*Records in a dataset:*
* * * * * * * * *

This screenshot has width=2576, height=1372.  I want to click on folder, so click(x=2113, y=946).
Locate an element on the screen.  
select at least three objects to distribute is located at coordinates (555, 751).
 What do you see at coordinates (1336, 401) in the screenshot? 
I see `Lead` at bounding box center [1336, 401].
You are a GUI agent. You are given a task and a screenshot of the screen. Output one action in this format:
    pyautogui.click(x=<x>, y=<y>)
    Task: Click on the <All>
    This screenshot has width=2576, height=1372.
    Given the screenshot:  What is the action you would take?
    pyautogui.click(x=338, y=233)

* * * * * * * * *

*Exercise requirements:*
Reproduce everything in the listing from the line containing "You are a GUI" down to its end, substituting "assistant" for "agent" and changing nothing else.

*Response to the task:*
You are a GUI assistant. You are given a task and a screenshot of the screen. Output one action in this format:
    pyautogui.click(x=<x>, y=<y>)
    Task: Click on the <All>
    This screenshot has width=2576, height=1372.
    Given the screenshot:  What is the action you would take?
    pyautogui.click(x=338, y=233)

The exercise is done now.